Dalam rangka mempererat jalinan tali silaturahim antara KBRI dan para WNI di Damaskus, Duta Besar RI untuk Republik Arab Suriah, Drs. Wahib beserta isteri dan keluarga berkenan mengadakan acara tatap muka & ramah tamah yang diselenggarakan di Wisma Duta, Ya'four, Damaskus pada Sabtu, tanggal 1 November 2014. Acara diikuti oleh para Staf KBRI Damaskus dan Perhimpunan Pelajar Indonesia (PPI) yang masih bertahan belajar di Damaskus.


Pejabat Konsuler merangkap Pensosbud KBRI Damaskus, Windu Setiyoso, menyampaikan bahwa meskipun jarak Wisma Duta cukup jauh, sekitar 20 km dari kantor KBRI, namun tidak mengurangi antusiasme masyarakat untuk menghadiri acara ramah tamah tersebut.

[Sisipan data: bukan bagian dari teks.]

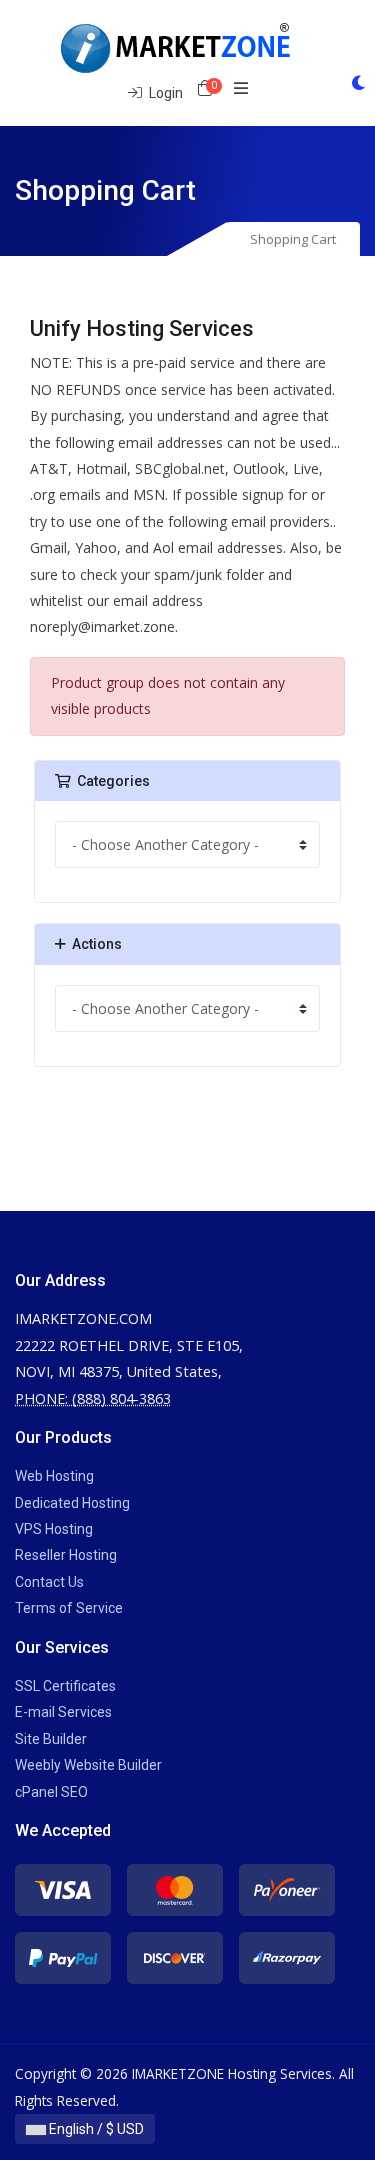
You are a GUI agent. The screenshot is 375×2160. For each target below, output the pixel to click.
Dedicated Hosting (72, 1503)
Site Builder (51, 1739)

Jalan raya yang menghubungkan kantor KBRI menuju ke Wisma Duta, Ya'four, kondisinya saat ini cukup aman. Dari pemantauan di lapangan, ada perubahan yang cukup signifikan, yaitu dengan berkurangnya jumlah check point (pos pemeriksaan) di beberapa tempat, baik jalan yang menuju ke Wisma maupun arah balik ke kantor KBRI yang tidak lagi menyebabkan antrian panjang kendaraan bermotor. "Pengurangan chek point ini tampaknya didasari pertimbangan semakin membaiknya kondisi keamanan di sekitar Damaskus secara perlahan" lanjutnya.


"Perlu diketahui bahwa sampai saat masih terdapat 24 orang pelajar/mahasiswa Indonesia yang masih bertahan untuk melanjutkan studinya di Damaskus, dua diantaranya perempuan" ungkapnya. Alasan mereka untuk tetap bertahan karena adanya jaminan baik dari pihak Universitas/sekolah maupun dari pemerintah setempat untuk memberikan kemudahan selama belajar, antara lain dengan pemberian ijin tinggal sementara (baik iqomah maupun isol). "Mereka belajar di beberapa Universitas antara lain di Ma'had Sham Aliy (Perguruan Tinggi Sham) cabang Ahmad Kuftaro atau  cabang Fatah Islami dan Ma'had Dauliy (Institut Internasional). Semua lembaga pendidikan tersebut berada dibawah naungan Pemerintah" jelasnya.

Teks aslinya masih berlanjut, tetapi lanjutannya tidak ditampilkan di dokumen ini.